Wenn die Nation nicht mehr die Überwältigung der „corveables et taillables à merci“16 des alten Regimes und der abgeschafften adeligen Monarchien ist, sondern seit der großen Revolution die Gesamtheit der Bürger, die Ursprung, Tradition, Geschichte und Umgangsformen teilen, kann auch hier kein Zweifel sein: Der Krieg ist das am wenigsten Nationale, was man sich vorstellen kann.

Denn eins von beiden: entweder verleugnen sich diese anthropologischen Sophistereien – und das wäre angesichts der Unmöglichkeit, heute, nach Millionen Jahren der verschiedenen Paarungen und der verbreiteten Promiskuität, die Unterscheidungsmerkmale der einzelnen ethnischen Gruppen nachzuzeichnen, nicht unvernünftig; und folglich ist der kriegerische Aufruf im Namen des Stammes Schmeichelei und Idiotie. Oder man akzeptiert, und dann muss man auch die Konsequenz akzeptieren und anerkennen, dass es von den Hochebenen des Punjab durch das ganze südliche Russland, durch Ungarn, Bayern, die Loraine, Norditalien, die östlichen Departments Frankreichs und den Großteil Belgiens nur Kelten gibt, die allesamt die gleiche Abstammung teilen, so wie wir im Norden Preußen, Schotten und Iren haben, die alle Teutonen sind, alle Stammesbrüder, nur durch den Zufall auf die eine oder die andere Seite der Grenze geschlagen, und die sich heute in Flandern, in den Vogesen und in Südtirol abstechen, im Namen des eigenen Stammes mit brüderlichstem Enthusiasmus.

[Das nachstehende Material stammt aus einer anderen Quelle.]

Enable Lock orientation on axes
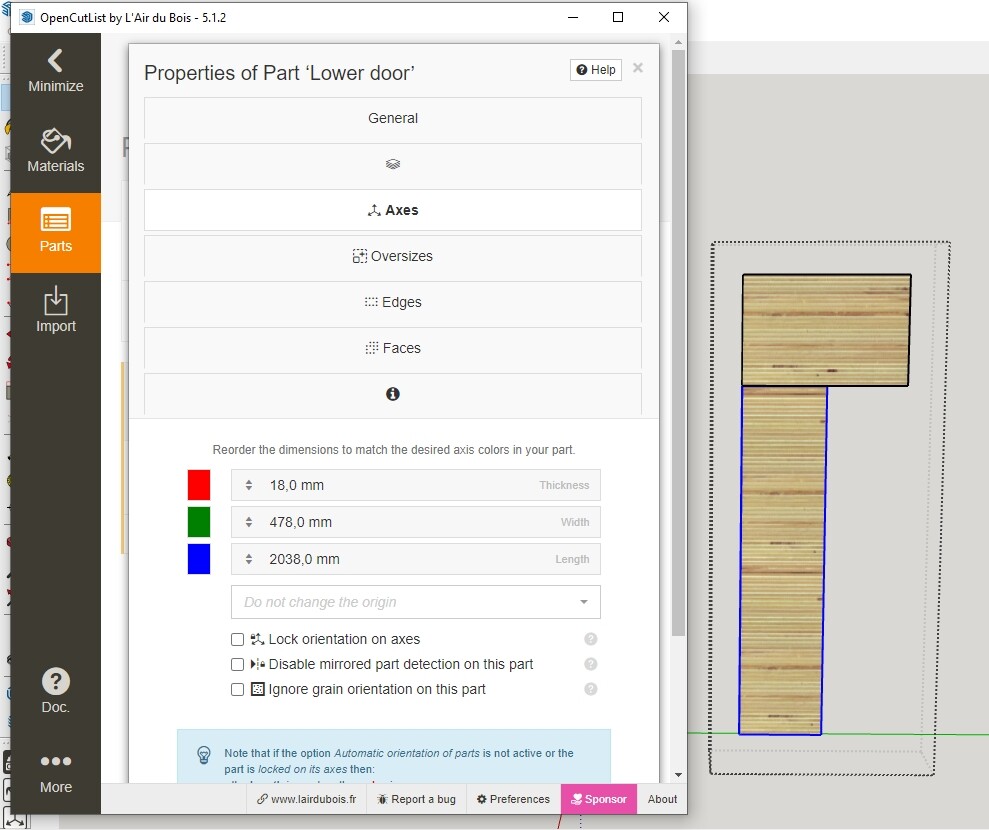This screenshot has width=989, height=830. [x=237, y=639]
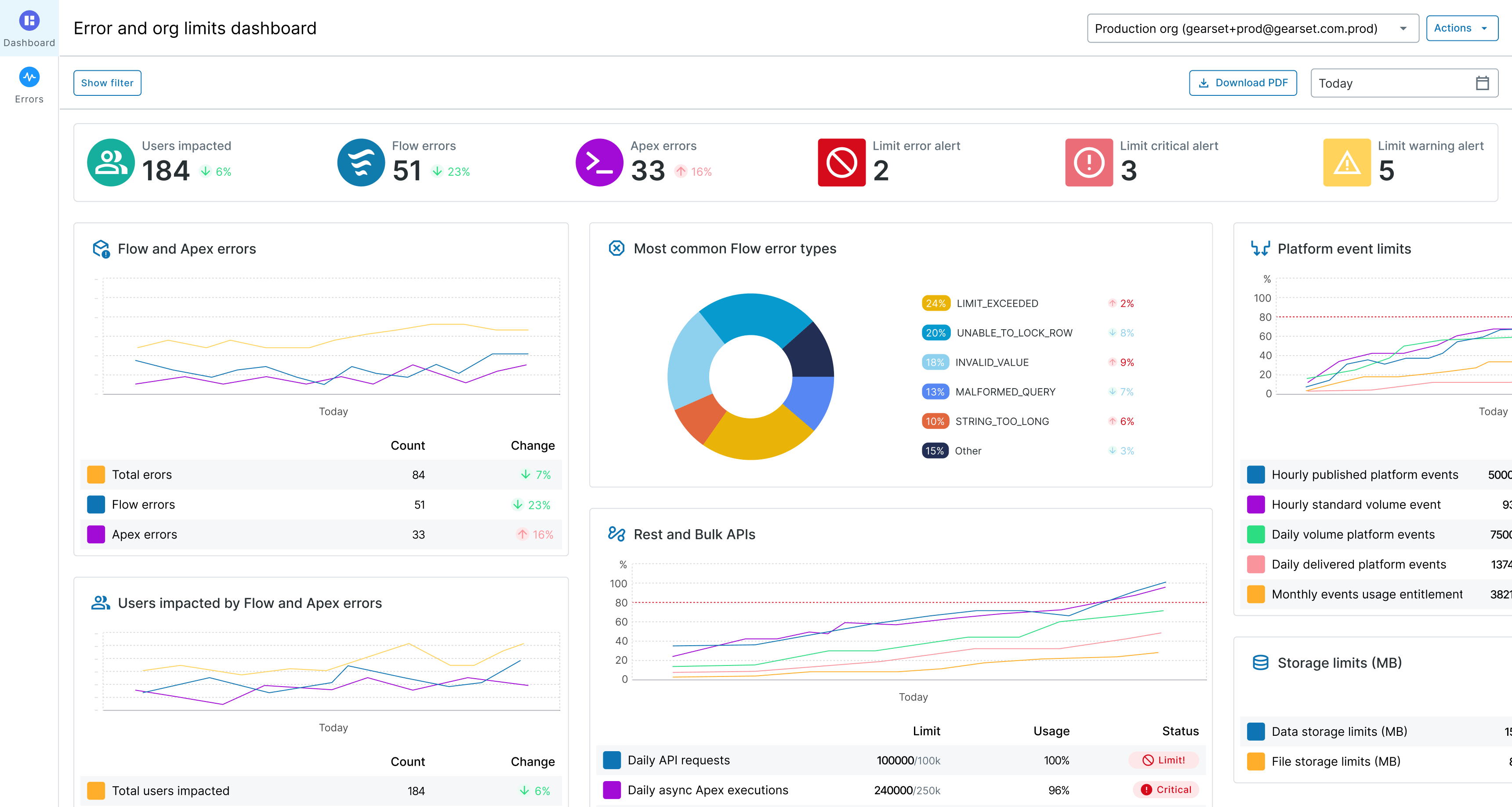Click the Apex errors terminal icon
This screenshot has width=1512, height=807.
pyautogui.click(x=599, y=163)
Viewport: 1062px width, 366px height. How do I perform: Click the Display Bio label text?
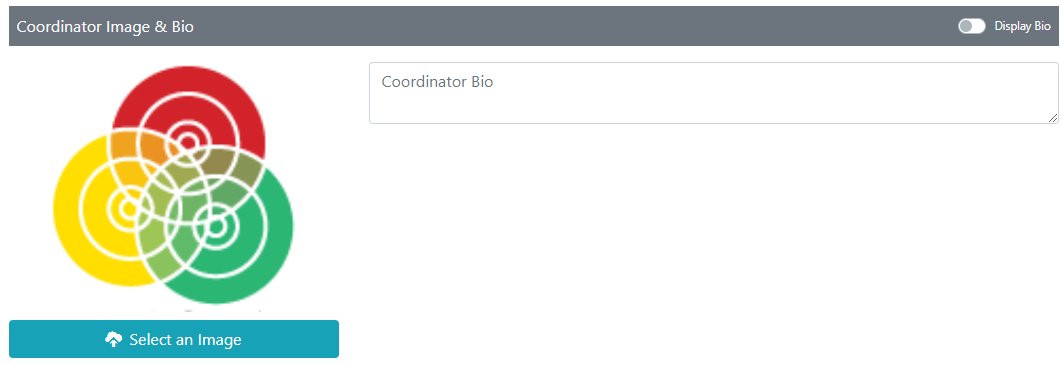(x=1022, y=26)
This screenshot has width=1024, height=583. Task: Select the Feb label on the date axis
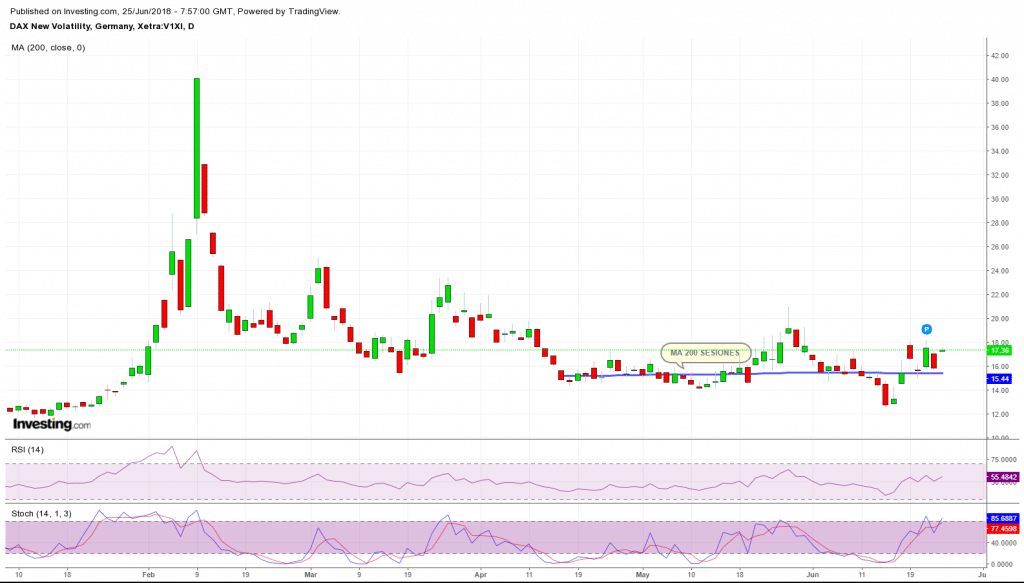(148, 576)
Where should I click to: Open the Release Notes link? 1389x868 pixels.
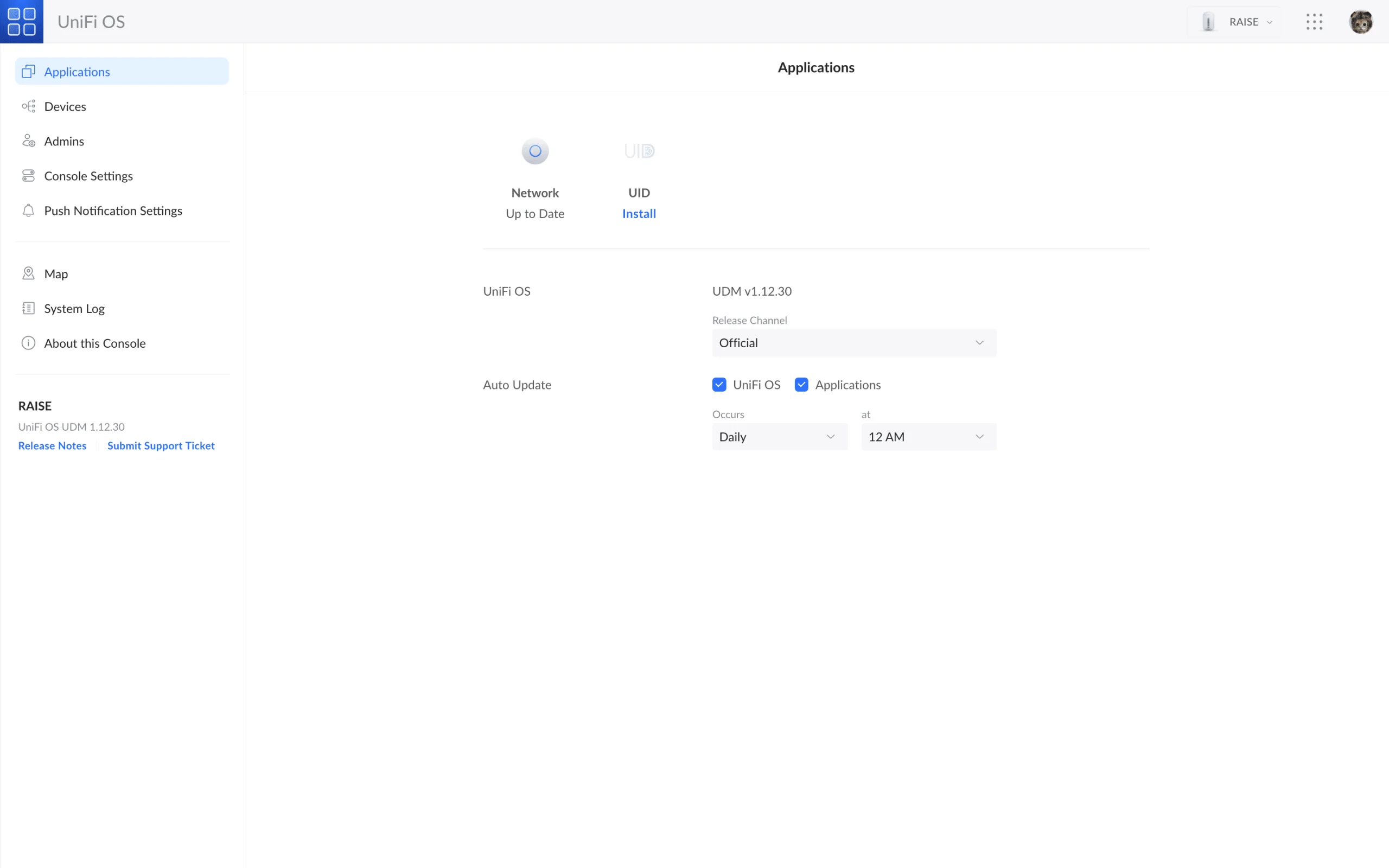[52, 445]
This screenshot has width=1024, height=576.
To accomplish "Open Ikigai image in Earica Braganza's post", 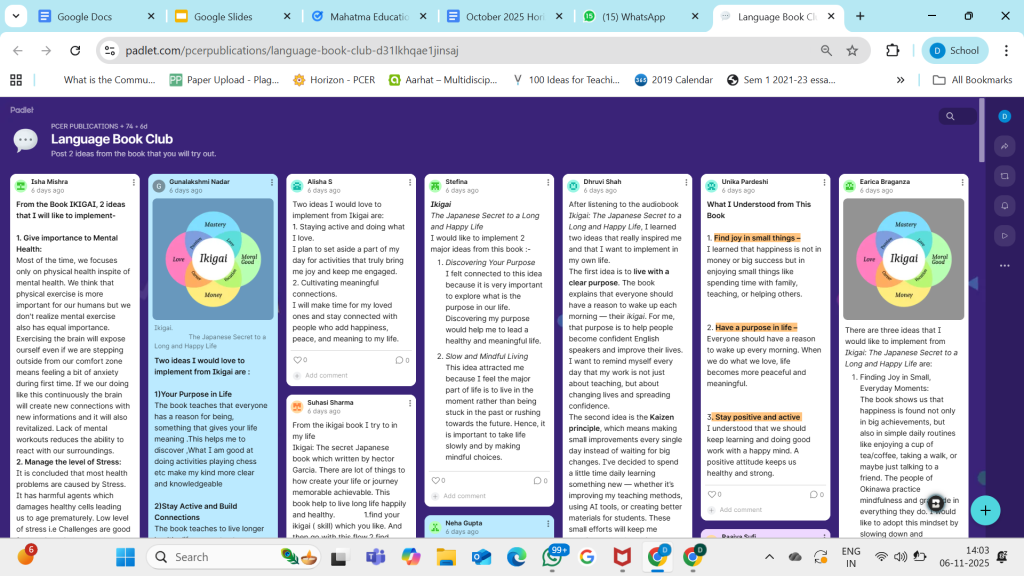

So konnte Sir Ray Lankester – einer der einflussreichsten Anthropologen – in einer neuerlichen Studie zu dem Schluss kommen, dass „wenn verschiedene Ambitionen und Interessen zum Krieg bei[tragen], der Rasseninstinkt jedoch keiner von ihnen ist“17.

Das Vaterland

Halten wir uns ruhig von einem solch unsicheren und unzuverlässigen Feld fern, das sich in die Grenzen des Vaterlandes quetscht, das geboren wurde mit der „Erklärung der Menschenrechte“ und dem Bürger, der als sein Eckpfeiler ihm Geschichte und Ruhm erbauen sollte.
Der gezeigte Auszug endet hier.